Being able to isolate problems and bring together the tools and expertise to deal with it may be the hardest challenge yet.
For years, the motto among design and verification engineers has been to look at the individual pieces of a design because it’s impossible to have a single tool or even an integrated collection of tools that can debug everything. That approach isn’t changing, but the method for getting there is.
The driver behind this shift is a familiar one—growing complexity. Even platforms and subsystems are too complex to verify and debug all at once, and as the number of transistors on a piece of silicon continues to increase, that challenge will only become more difficult.
The new approach, and one that has been showing up in bits and pieces for years, is to abstract out narrower pieces based on everything from function to interaction. There is no single tool to do this, and sometimes even identifying what needs to be tracked and tested is difficult.
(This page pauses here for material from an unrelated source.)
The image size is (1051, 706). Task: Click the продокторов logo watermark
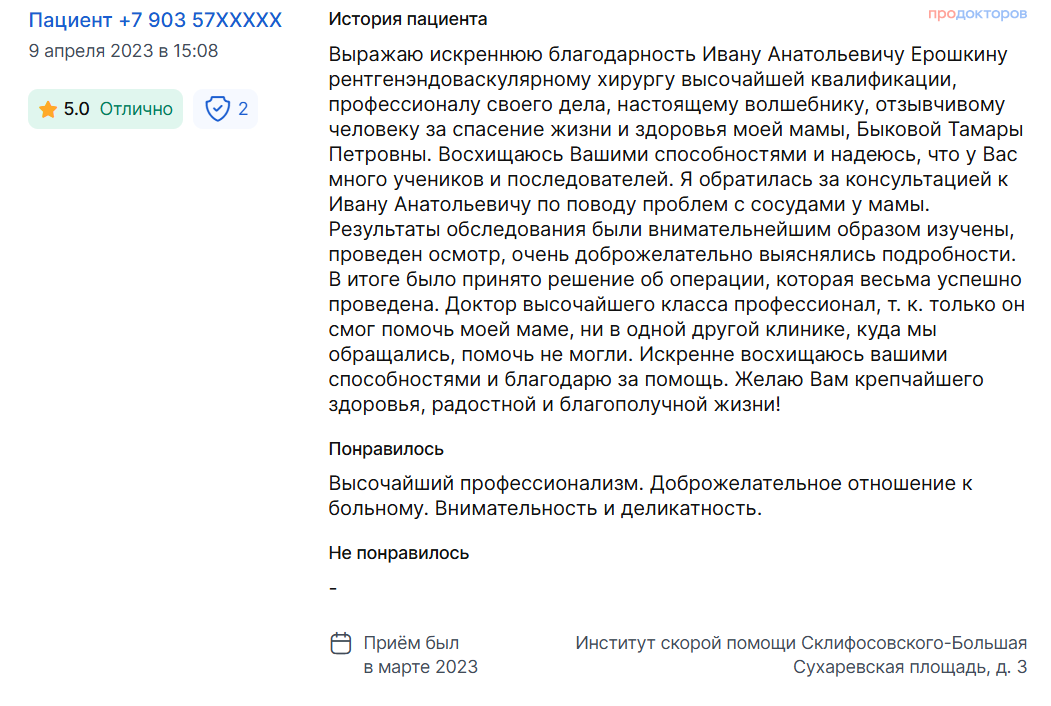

But once the function or path is identified, it can be analyzed using a combination of techniques such as modeling, formal verification, trace and statistical analysis—basically creating a distribution of how the likely usage model will look and how it could affect or be affected by other parts of a design.
This is like attacking a disease with a cocktail of drugs. A single drug might stop one symptom, but it doesn’t stop everything. In this case, the everything is an understanding of what other problems might erupt, how that could change if a number of conditions are met, and how that might change again if something else was substituted, such as a different memory or processor configuration. It requires a multidisciplinary team of pieces that don’t ordinarily go together—including but not limited to software engineers, DFM experts, formal experts, verification experts, system engineers and even some with implementation and RTL expertise. And it requires enough knowledge of all the tools in use to be able to build something that solves their specific problem for the device-critical paths.
A lot of this could be avoided at older nodes just by guard-banding a design, but at the most advanced nodes any extra margin raises questions about why move to the next node at all. It affects performance and power, and it eats up area—the full spectrum of PPA. The solution is lots of slices within a design, as well as the normal way of designing and verifying the overall system-level design.
Put in perspective, what’s happening is that there is a push to rationalize and more effectively use limited resources within a design organization. While there has been much talk about breaking down silos inside of engineering groups, the reality is that there need to be silos to get some things done and no silos to get other things done—and often involving the same people. The confluence of software with hardware, the compression of the back end with the front end, and the reality of implementation an integration all need to come together at specific times and not at others.
This is a new kind of flow management, and while it may look ad hoc on the outside, it needs to be carefully orchestrated and coordinated on the inside—around narrowly defined abstractions. Complexity in organizations needs to follow complexity in designs in the only way it can be understood. And that may be the hardest job yet.